● **About this exercise**:
Copy nothing from the entries below except the lines from the one containing "This screenshot has height=868, width=1389." through the one containing "Task: Click the mail.ru rating counter badge", and copy those exactly.

===

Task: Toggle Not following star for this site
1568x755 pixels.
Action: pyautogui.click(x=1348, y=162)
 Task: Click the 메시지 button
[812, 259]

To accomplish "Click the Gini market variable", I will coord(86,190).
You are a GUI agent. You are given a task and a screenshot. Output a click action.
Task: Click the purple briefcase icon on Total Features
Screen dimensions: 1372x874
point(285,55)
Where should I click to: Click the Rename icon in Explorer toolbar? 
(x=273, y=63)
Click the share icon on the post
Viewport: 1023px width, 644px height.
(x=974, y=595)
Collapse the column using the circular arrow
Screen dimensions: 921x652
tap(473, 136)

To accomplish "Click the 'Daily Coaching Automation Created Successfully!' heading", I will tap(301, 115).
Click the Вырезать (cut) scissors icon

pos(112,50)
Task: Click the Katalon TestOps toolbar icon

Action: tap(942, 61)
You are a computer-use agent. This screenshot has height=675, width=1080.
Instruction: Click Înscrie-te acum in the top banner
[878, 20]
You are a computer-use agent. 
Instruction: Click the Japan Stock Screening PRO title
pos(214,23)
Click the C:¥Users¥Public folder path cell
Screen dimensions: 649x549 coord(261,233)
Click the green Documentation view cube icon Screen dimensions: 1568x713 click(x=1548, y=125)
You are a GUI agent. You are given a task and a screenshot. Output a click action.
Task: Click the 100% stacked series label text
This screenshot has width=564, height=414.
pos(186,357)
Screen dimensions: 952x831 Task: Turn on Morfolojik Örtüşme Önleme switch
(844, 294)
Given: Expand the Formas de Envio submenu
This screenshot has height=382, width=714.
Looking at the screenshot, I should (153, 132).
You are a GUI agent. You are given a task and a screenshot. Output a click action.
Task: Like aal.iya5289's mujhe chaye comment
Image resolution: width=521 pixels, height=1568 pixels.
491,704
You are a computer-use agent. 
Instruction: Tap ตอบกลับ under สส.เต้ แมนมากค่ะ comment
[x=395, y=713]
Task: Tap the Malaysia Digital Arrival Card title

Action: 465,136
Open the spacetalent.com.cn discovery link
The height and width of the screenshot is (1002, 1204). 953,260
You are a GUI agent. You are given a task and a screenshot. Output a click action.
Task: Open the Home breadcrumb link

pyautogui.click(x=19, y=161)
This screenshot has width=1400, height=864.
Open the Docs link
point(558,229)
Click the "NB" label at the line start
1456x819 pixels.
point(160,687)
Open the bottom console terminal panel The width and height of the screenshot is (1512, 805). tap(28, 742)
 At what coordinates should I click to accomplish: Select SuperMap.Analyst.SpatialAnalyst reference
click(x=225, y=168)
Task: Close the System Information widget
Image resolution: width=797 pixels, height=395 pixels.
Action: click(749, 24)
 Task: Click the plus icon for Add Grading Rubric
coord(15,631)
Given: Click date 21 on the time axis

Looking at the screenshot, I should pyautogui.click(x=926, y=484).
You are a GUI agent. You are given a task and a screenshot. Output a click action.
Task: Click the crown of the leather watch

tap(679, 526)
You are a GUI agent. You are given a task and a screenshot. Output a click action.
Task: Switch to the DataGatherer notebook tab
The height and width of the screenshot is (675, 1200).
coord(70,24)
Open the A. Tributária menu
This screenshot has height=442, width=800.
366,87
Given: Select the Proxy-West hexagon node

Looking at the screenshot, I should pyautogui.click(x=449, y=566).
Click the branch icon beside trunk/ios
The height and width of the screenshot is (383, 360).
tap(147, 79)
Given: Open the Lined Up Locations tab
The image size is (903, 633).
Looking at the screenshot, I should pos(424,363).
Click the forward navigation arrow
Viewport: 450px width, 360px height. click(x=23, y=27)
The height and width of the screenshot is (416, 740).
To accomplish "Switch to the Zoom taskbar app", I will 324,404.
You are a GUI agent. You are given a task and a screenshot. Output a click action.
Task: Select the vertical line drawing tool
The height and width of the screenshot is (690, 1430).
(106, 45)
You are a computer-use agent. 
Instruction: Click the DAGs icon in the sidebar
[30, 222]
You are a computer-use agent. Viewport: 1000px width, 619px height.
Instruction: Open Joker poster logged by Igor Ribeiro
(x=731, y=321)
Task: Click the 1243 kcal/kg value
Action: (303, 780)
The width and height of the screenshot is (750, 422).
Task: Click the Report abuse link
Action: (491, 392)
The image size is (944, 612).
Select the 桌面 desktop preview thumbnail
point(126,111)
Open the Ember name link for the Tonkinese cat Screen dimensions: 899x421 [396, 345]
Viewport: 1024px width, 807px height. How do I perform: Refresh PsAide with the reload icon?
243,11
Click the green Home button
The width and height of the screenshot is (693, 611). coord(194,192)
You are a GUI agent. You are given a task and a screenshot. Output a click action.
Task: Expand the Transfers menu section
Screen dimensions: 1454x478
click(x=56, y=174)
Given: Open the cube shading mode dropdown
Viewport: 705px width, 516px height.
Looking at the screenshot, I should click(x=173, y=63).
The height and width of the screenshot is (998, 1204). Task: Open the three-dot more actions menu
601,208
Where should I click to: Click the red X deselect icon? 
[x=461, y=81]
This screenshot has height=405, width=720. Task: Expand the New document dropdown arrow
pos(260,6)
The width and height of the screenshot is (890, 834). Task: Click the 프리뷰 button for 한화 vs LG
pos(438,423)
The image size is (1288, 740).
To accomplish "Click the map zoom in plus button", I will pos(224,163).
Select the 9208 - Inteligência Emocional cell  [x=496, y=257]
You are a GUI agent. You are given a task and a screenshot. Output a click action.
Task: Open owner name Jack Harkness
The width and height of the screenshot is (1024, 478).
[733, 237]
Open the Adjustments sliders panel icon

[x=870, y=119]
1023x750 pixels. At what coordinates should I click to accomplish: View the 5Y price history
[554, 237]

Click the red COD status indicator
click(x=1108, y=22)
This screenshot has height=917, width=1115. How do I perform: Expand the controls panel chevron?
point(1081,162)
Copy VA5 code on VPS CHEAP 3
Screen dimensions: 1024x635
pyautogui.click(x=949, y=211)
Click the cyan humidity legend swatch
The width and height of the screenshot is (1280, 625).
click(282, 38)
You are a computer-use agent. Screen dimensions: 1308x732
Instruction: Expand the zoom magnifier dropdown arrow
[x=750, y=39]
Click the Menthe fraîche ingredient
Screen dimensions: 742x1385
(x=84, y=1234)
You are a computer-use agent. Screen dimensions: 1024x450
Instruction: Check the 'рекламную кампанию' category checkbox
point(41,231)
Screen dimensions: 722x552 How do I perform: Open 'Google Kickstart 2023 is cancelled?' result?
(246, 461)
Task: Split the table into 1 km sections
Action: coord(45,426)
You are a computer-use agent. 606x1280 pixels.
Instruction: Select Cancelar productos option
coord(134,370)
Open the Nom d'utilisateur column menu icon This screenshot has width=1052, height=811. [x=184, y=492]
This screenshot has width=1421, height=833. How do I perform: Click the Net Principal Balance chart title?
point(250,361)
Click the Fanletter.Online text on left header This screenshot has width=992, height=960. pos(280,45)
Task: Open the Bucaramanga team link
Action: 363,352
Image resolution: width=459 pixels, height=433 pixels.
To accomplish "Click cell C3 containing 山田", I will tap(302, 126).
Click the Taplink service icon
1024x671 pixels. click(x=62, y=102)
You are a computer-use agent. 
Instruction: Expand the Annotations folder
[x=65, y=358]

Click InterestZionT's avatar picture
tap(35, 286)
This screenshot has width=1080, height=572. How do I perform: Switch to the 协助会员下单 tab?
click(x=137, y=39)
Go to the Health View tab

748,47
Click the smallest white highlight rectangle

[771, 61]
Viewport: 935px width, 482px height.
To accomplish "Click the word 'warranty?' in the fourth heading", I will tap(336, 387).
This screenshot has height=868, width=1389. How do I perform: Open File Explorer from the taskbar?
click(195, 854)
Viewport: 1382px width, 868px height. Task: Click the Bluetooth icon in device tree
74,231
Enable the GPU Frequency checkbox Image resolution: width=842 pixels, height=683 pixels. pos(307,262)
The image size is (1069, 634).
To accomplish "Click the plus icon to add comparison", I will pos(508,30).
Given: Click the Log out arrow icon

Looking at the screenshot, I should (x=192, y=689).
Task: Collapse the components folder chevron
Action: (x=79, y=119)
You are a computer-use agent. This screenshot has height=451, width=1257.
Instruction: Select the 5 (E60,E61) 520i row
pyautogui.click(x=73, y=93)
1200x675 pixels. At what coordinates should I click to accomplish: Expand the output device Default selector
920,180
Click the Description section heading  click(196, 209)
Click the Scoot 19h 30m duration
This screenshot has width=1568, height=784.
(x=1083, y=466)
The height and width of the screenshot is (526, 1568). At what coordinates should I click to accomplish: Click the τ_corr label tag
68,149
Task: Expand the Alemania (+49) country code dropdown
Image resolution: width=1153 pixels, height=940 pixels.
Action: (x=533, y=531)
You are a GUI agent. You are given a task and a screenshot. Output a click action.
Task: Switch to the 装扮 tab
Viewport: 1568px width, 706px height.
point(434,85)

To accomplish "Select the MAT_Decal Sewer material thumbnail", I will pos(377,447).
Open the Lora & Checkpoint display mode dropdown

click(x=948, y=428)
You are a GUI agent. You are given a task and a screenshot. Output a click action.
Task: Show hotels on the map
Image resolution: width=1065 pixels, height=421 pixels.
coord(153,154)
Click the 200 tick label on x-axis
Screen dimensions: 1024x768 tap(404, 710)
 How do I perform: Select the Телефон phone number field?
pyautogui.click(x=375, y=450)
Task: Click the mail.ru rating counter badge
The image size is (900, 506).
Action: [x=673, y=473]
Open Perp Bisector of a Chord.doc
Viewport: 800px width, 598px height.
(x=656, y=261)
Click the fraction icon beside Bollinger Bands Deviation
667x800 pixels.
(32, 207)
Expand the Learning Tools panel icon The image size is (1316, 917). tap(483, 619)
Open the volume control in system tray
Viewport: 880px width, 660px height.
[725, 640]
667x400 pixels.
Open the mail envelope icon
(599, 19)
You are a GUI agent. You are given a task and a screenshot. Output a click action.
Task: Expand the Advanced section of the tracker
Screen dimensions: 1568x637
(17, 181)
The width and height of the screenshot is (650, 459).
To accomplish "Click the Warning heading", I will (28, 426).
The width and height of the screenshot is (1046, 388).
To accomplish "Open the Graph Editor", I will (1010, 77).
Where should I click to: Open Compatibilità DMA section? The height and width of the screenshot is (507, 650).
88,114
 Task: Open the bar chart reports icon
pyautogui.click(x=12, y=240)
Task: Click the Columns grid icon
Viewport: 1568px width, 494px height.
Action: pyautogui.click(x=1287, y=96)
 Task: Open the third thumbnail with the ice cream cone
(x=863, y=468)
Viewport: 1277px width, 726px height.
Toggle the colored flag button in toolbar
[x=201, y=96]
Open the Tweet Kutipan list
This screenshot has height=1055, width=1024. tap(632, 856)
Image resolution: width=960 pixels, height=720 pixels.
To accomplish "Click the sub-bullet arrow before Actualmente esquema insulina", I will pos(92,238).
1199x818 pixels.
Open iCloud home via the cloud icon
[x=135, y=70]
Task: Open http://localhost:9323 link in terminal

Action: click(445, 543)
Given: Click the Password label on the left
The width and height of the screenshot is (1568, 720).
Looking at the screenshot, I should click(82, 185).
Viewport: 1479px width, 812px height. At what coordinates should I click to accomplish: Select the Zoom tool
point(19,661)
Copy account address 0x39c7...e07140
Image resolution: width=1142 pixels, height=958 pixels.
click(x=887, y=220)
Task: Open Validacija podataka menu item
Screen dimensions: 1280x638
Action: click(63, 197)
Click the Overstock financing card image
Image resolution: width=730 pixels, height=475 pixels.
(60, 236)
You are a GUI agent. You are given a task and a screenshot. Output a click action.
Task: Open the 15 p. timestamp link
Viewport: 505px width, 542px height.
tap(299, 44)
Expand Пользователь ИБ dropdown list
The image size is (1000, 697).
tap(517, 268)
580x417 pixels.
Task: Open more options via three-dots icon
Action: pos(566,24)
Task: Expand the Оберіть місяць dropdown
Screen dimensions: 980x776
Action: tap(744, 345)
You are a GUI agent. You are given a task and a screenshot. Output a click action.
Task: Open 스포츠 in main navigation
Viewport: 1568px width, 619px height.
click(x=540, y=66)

===

● **Response below**:
This screenshot has height=868, width=1389. How do I perform: Open File Explorer from the taskbar?
click(195, 854)
Viewport: 1382px width, 868px height. Task: Click the Bluetooth icon in device tree
74,231
Enable the GPU Frequency checkbox Image resolution: width=842 pixels, height=683 pixels. pos(307,262)
The image size is (1069, 634).
To accomplish "Click the plus icon to add comparison", I will pos(508,30).
Given: Click the Log out arrow icon

Looking at the screenshot, I should (x=192, y=689).
Task: Collapse the components folder chevron
Action: (x=79, y=119)
You are a computer-use agent. This screenshot has height=451, width=1257.
Instruction: Select the 5 (E60,E61) 520i row
pyautogui.click(x=73, y=93)
1200x675 pixels. At what coordinates should I click to accomplish: Expand the output device Default selector
920,180
Click the Description section heading  click(196, 209)
Click the Scoot 19h 30m duration
This screenshot has width=1568, height=784.
(x=1083, y=466)
The height and width of the screenshot is (526, 1568). At what coordinates should I click to accomplish: Click the τ_corr label tag
68,149
Task: Expand the Alemania (+49) country code dropdown
Image resolution: width=1153 pixels, height=940 pixels.
Action: (x=533, y=531)
You are a GUI agent. You are given a task and a screenshot. Output a click action.
Task: Switch to the 装扮 tab
Viewport: 1568px width, 706px height.
point(434,85)

To accomplish "Select the MAT_Decal Sewer material thumbnail", I will pos(377,447).
Open the Lora & Checkpoint display mode dropdown

click(x=948, y=428)
You are a GUI agent. You are given a task and a screenshot. Output a click action.
Task: Show hotels on the map
Image resolution: width=1065 pixels, height=421 pixels.
coord(153,154)
Click the 200 tick label on x-axis
Screen dimensions: 1024x768 tap(404, 710)
 How do I perform: Select the Телефон phone number field?
pyautogui.click(x=375, y=450)
Task: Click the mail.ru rating counter badge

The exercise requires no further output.